PROBLEM STATEMENT:
Check every line below for the string "agent". Copy the ones that have it.

RECORDS FOR THE EXERCISE:
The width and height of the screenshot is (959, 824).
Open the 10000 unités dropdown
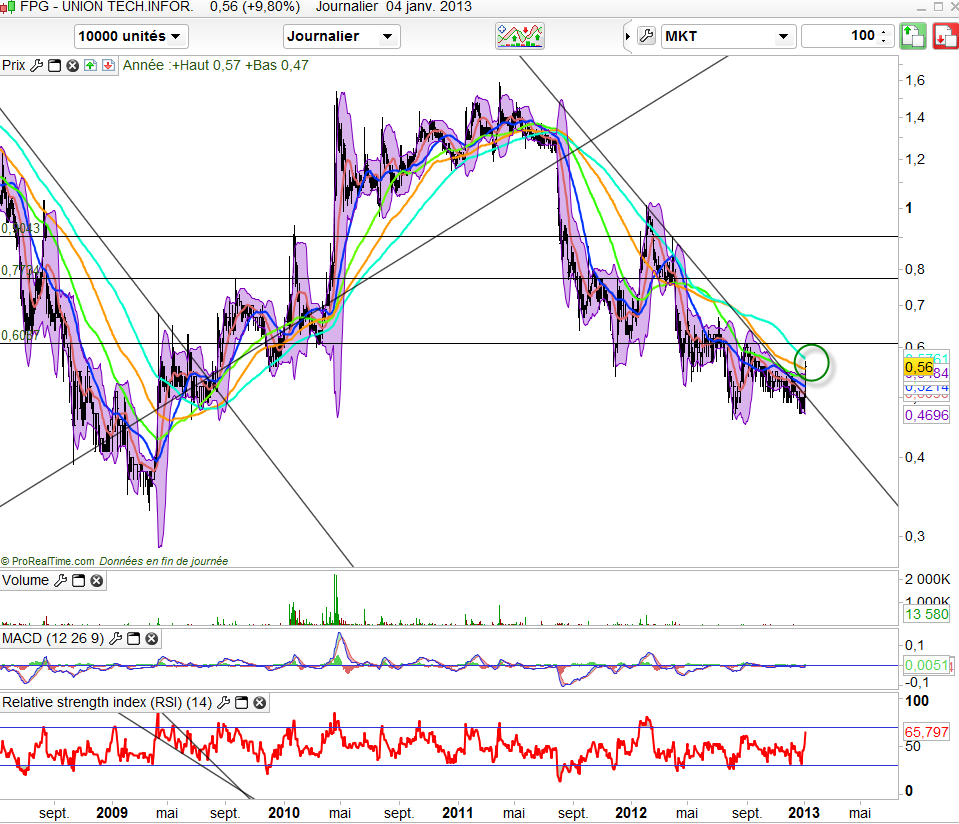[131, 37]
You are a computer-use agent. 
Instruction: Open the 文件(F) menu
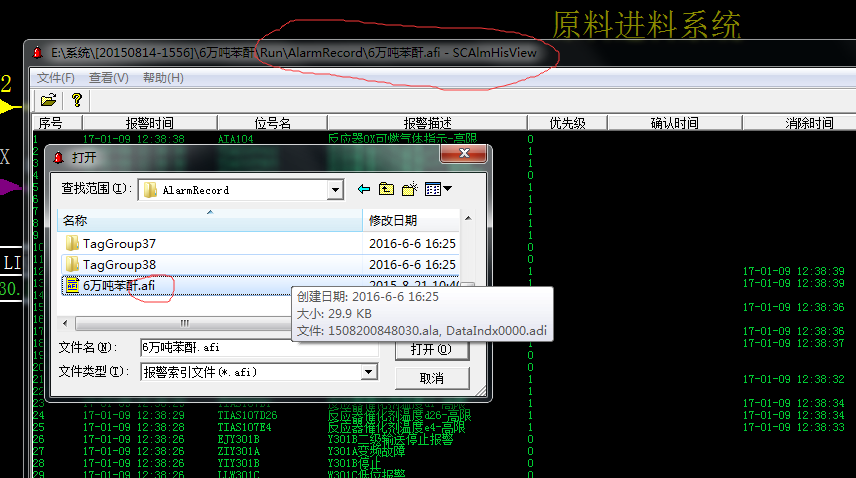[55, 78]
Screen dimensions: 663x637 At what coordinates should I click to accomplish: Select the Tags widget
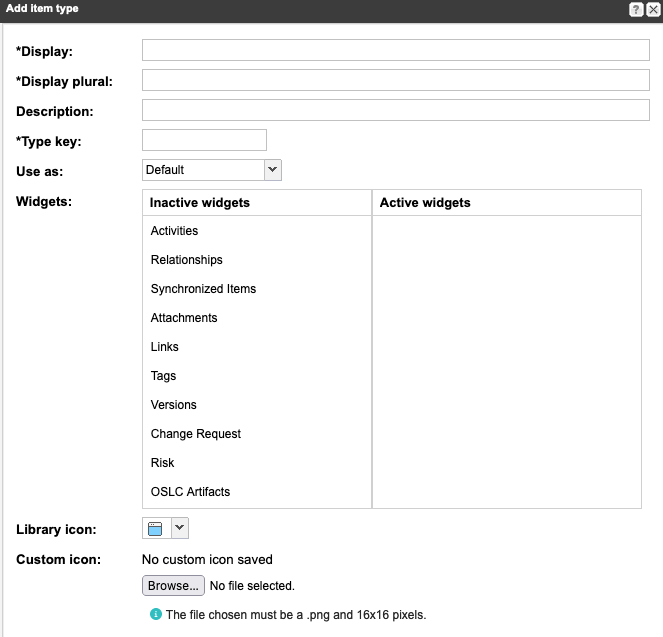coord(163,376)
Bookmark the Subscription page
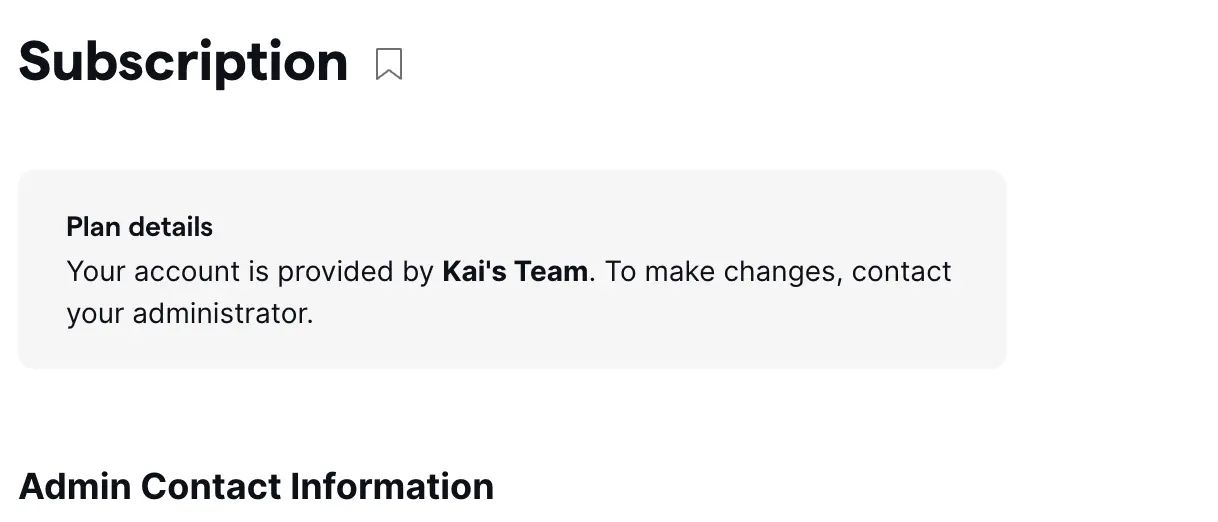Screen dimensions: 1218x522 [389, 64]
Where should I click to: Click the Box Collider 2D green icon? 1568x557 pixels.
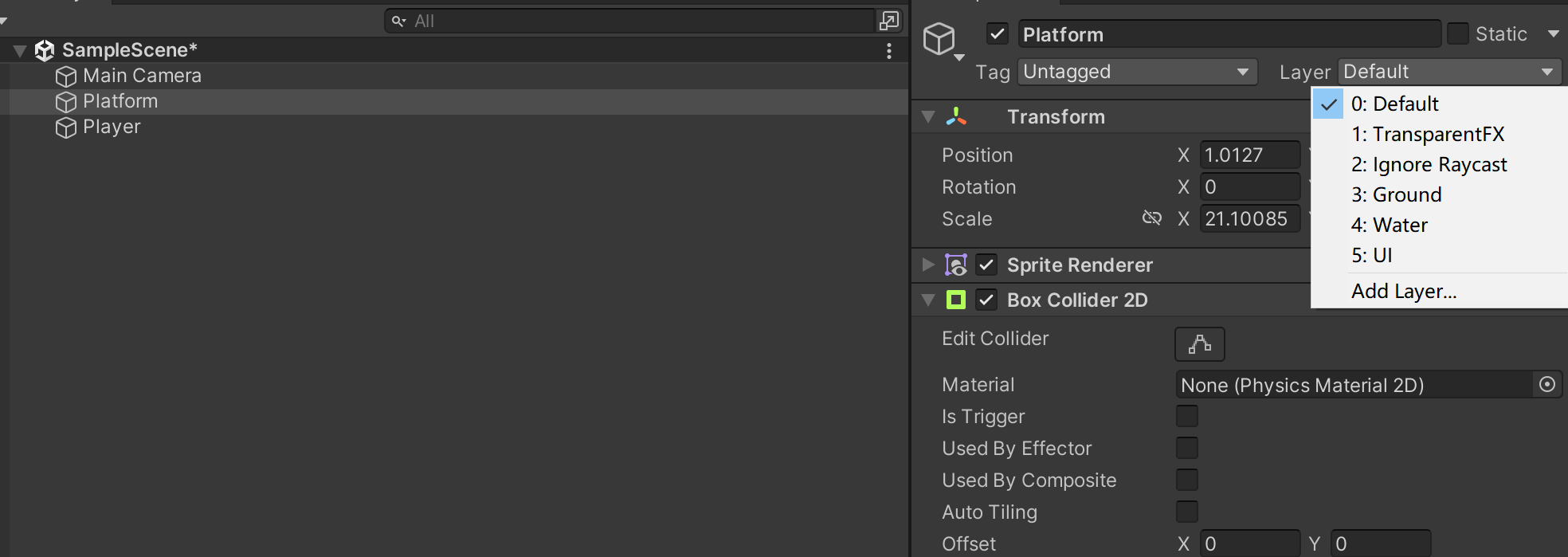(x=956, y=300)
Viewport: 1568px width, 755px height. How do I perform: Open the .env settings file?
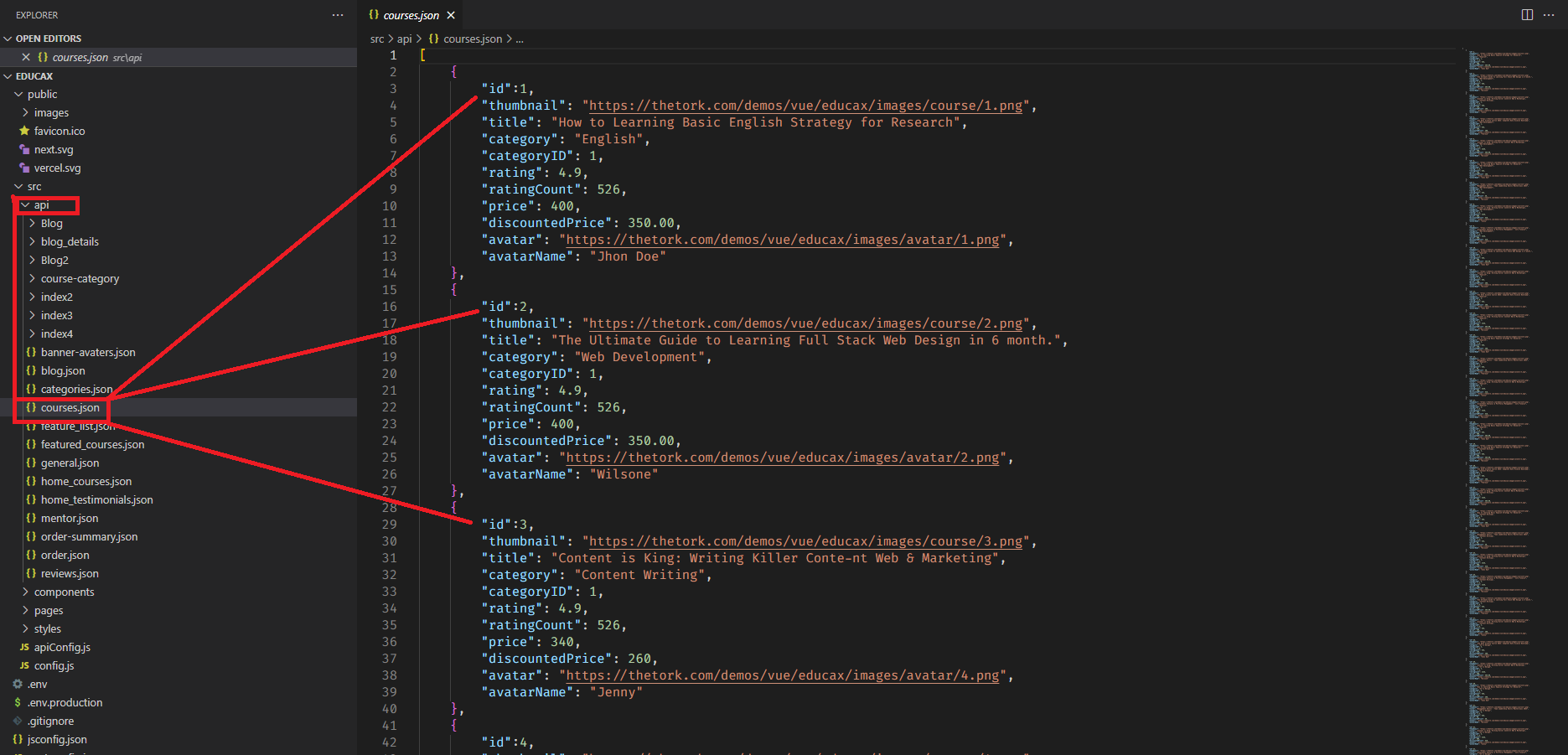pos(37,684)

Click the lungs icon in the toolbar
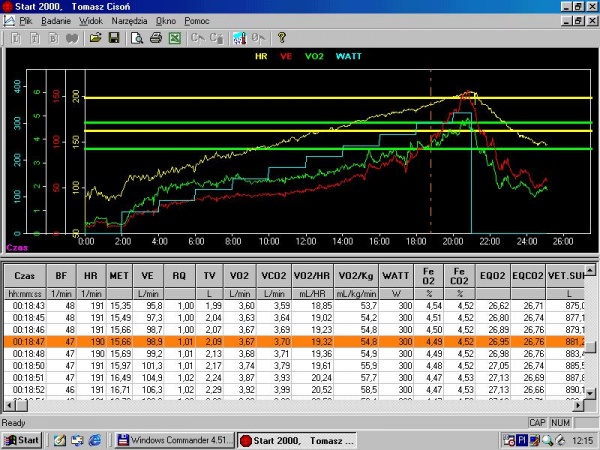click(71, 38)
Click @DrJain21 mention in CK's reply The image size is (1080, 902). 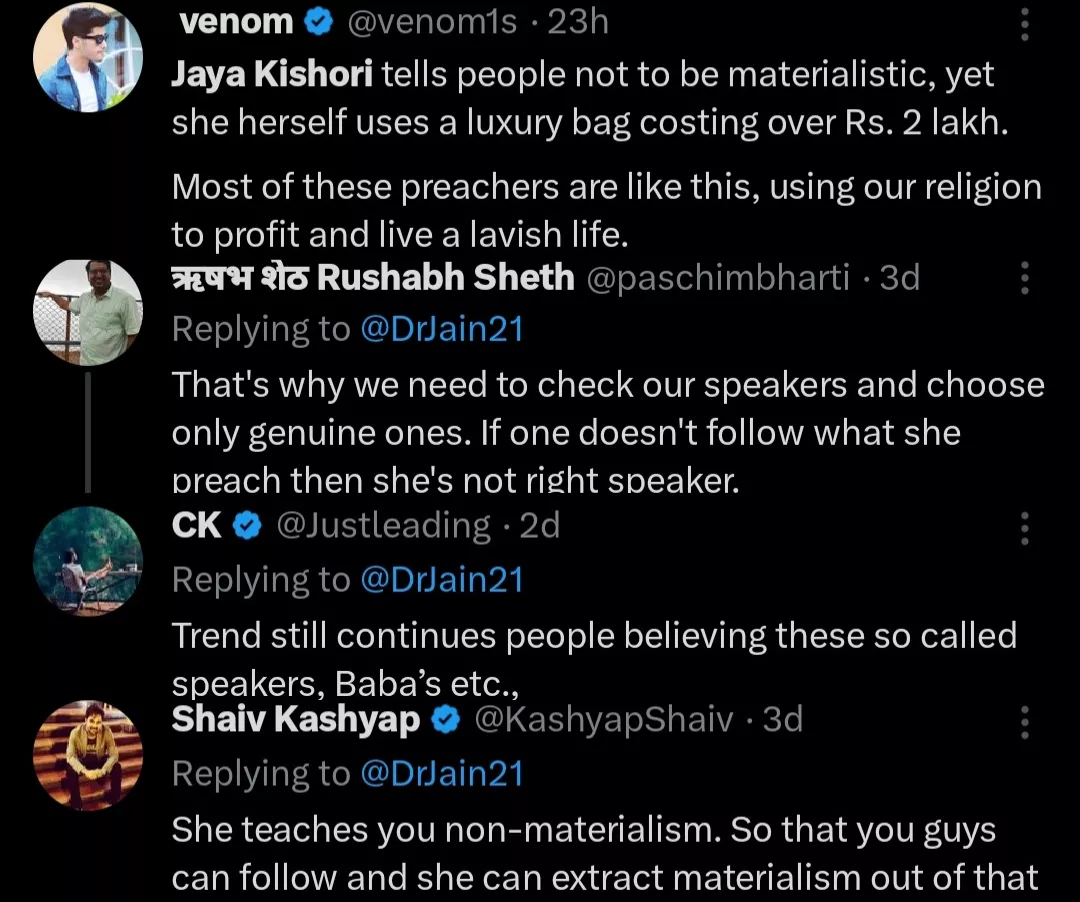[441, 580]

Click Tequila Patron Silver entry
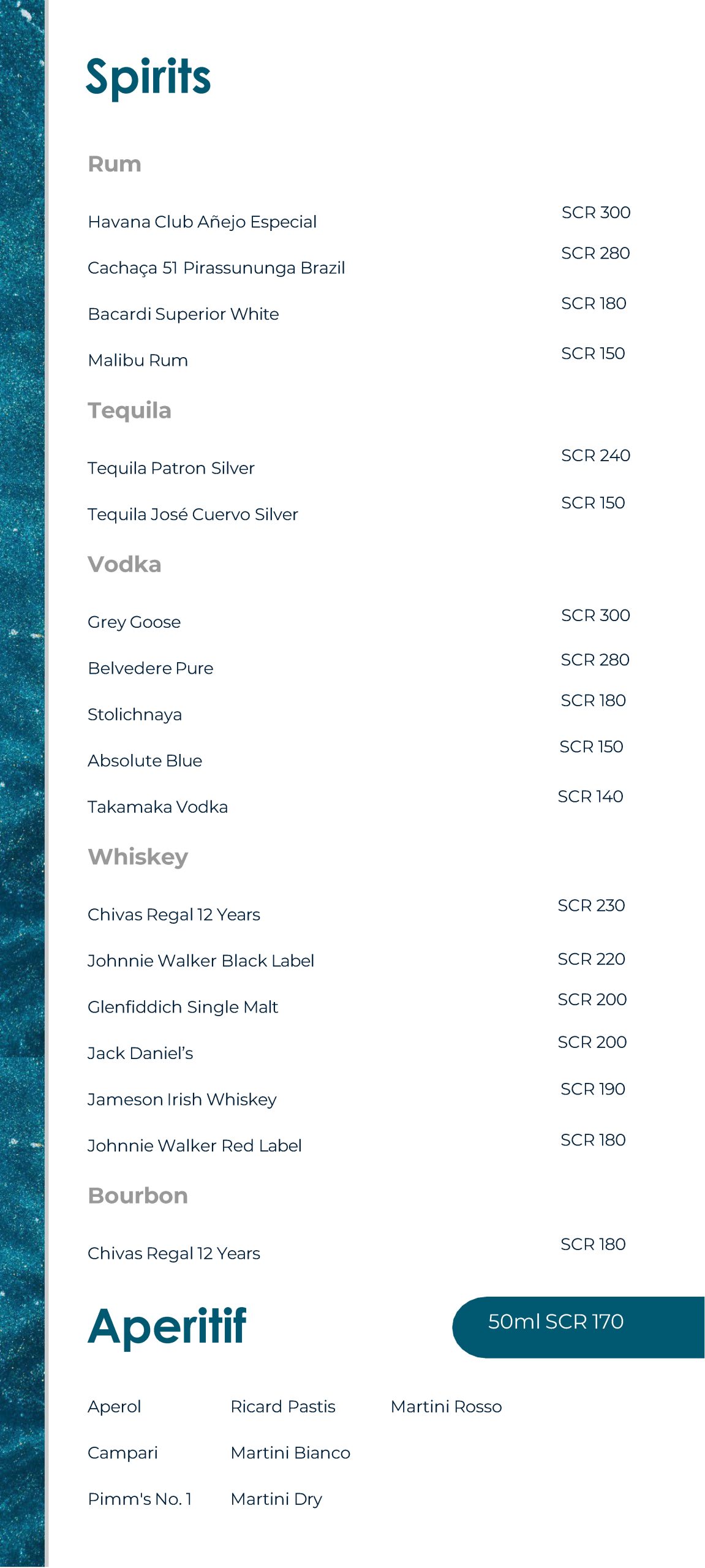171,468
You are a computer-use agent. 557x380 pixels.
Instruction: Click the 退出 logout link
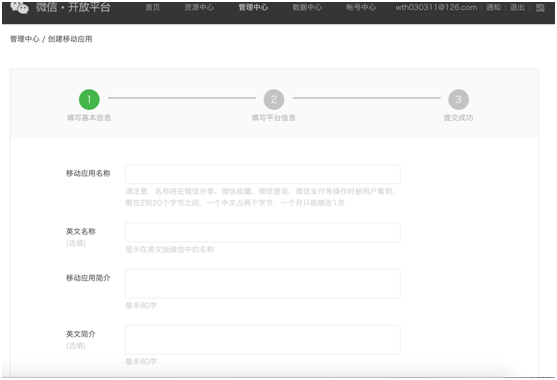tap(517, 7)
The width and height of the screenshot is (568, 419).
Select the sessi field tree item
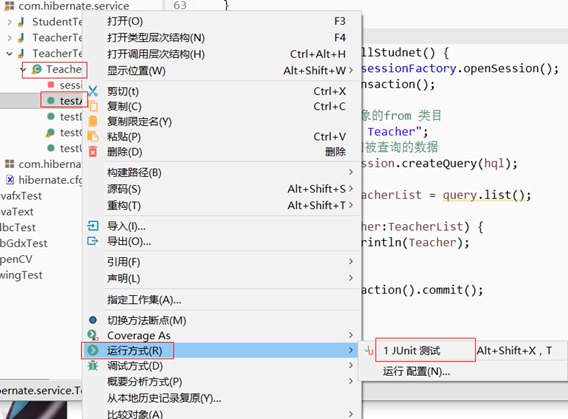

TASK OUTPUT:
You are a computer-use agent. 
You are a computer-use agent. 557x380 pixels.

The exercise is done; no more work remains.